Course Schedule

Date Event Links
Aug. 26 Introduction to Data Science Exploration
Building on STAT 107, Data Science Discovery, let's explore data science and statistical analysis in real world settings!
Aug. 28 Data and Python
What do we mean by data? How can we organize data? How can we visualize and summarize data? Python is a powerful data science environment for organizing and understanding our data.
Aug. 30 Data and Python
What if the data have missing values? How can we summarize qualitative and quantitative data, and study relations between different variables in the data?

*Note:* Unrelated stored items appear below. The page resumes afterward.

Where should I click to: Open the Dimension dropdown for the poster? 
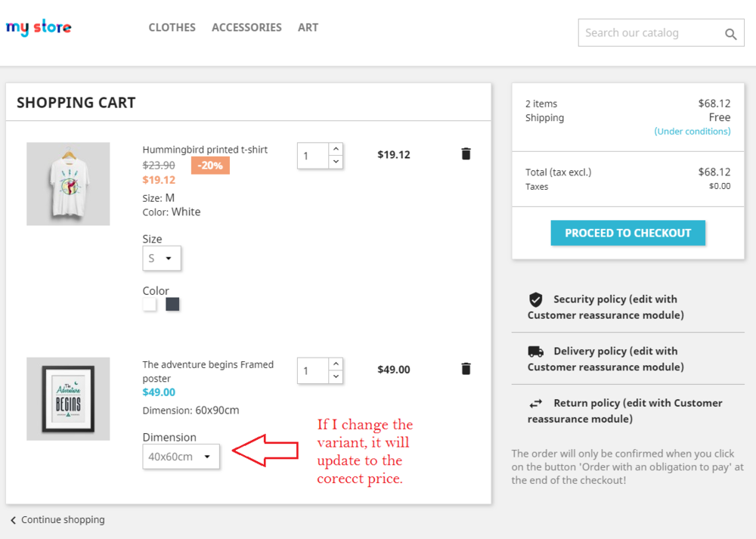[x=181, y=457]
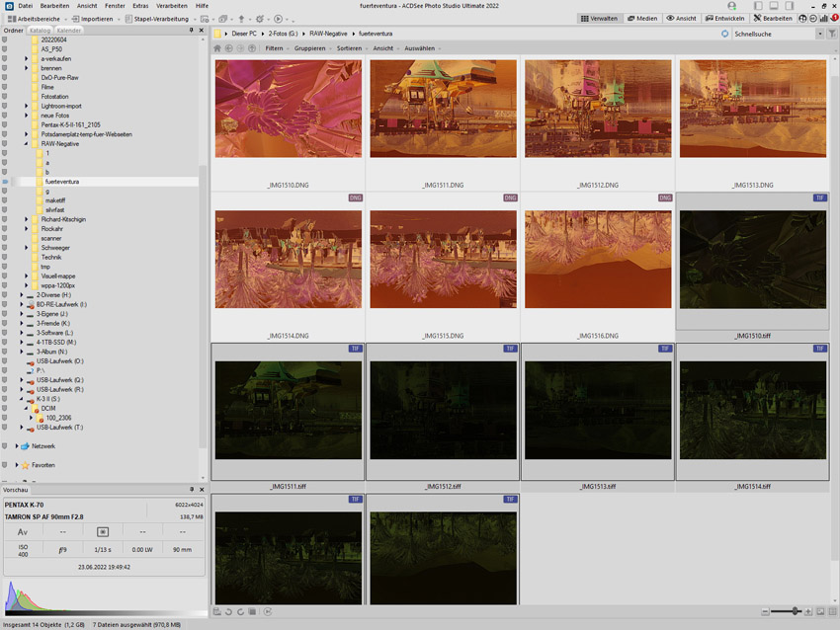Click the Medien mode icon

pyautogui.click(x=642, y=18)
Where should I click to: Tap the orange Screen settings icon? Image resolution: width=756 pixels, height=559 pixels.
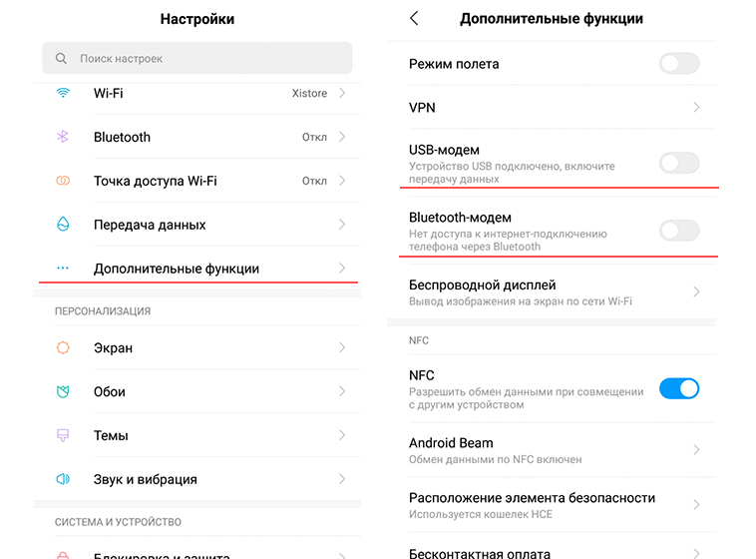pyautogui.click(x=63, y=347)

Let's explore how core modules like NumPy, Pandas, and Matplotlib help us manage and visualize data for these purposes.
Sep. 2 Labor Day
Sep. 4 Python, Pandas and Data Frames - Quantitative variables
Let's explore summary statistics, distributions and visuals for quantitative data
Sep. 6 Structure of Data Frames
Let's delve more deeply into the structure of data frames and how we can process the data, extract subsets, and set up for further analysis.
Sep. 9 Working with Data Frames
Let's see how to extract information from data frames, add more data, sort the data, and merge information from two or more sources.

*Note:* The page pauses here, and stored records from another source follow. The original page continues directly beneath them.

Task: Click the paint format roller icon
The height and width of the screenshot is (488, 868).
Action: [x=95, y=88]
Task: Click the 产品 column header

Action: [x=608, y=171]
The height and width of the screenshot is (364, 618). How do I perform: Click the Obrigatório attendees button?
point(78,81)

Sep. 11 Random Sampling and Probability
We use Python to demonstrate random sampling and explore the corresponding probabilities of different outcomes.
Sep. 13 For Loops and Functions for Simulation
Python for loops and functions enable us to automate and simplify repetitive tasks, which is essential for Monte Carlo simulations.
Sep. 16 Monte Carlo Studies of Sampling Distributions
How much variation is there in a sample statistic when we draw a random sample from a population? We investigate using Monte Carlo simulations.
Sep. 18 Statistics, Parameters and Estimation
How shall we collect data to estimate key population parameters? How can we estimate those parameters and determine the margin of error?
Sep. 20 Statistics, Parameters and Random Variables
In order to understand uncertainty better, the concept of a random variable is extremely useful for understanding the variation in sample statistics.
Sep. 23 Case Study in Data Science
Albert Man guest lectures on a data science project he did as part of a job interview!
Sep. 25 Computing and Visualizing Interval Probabililites and Quantiles
We develop the basics for computing the interval probabilities and percentiles needed for many confidence intervals and tests.
Sep. 27 Margin of Error for Sample-Based Estimates
Let's study the variation in sums, means and proportions and use their proporties to determine margin of error for these estimates.
Sep. 30 Normal Approximation and Confidence Intervals
We explore how to us sample means, proportions and other statistics to compute confidence intervals for population parameters.
Oct. 2 Review
Let's review what we've done so far - bring questions to class!
Oct. 4 Exam 1
In class exam, 218 Ceramics Building. Bring non-programmable calculator.
Oct. 7 Confidence intervals for general means
We explore large sample confidence intervals for the mean of a population and solve the mystery of n-1!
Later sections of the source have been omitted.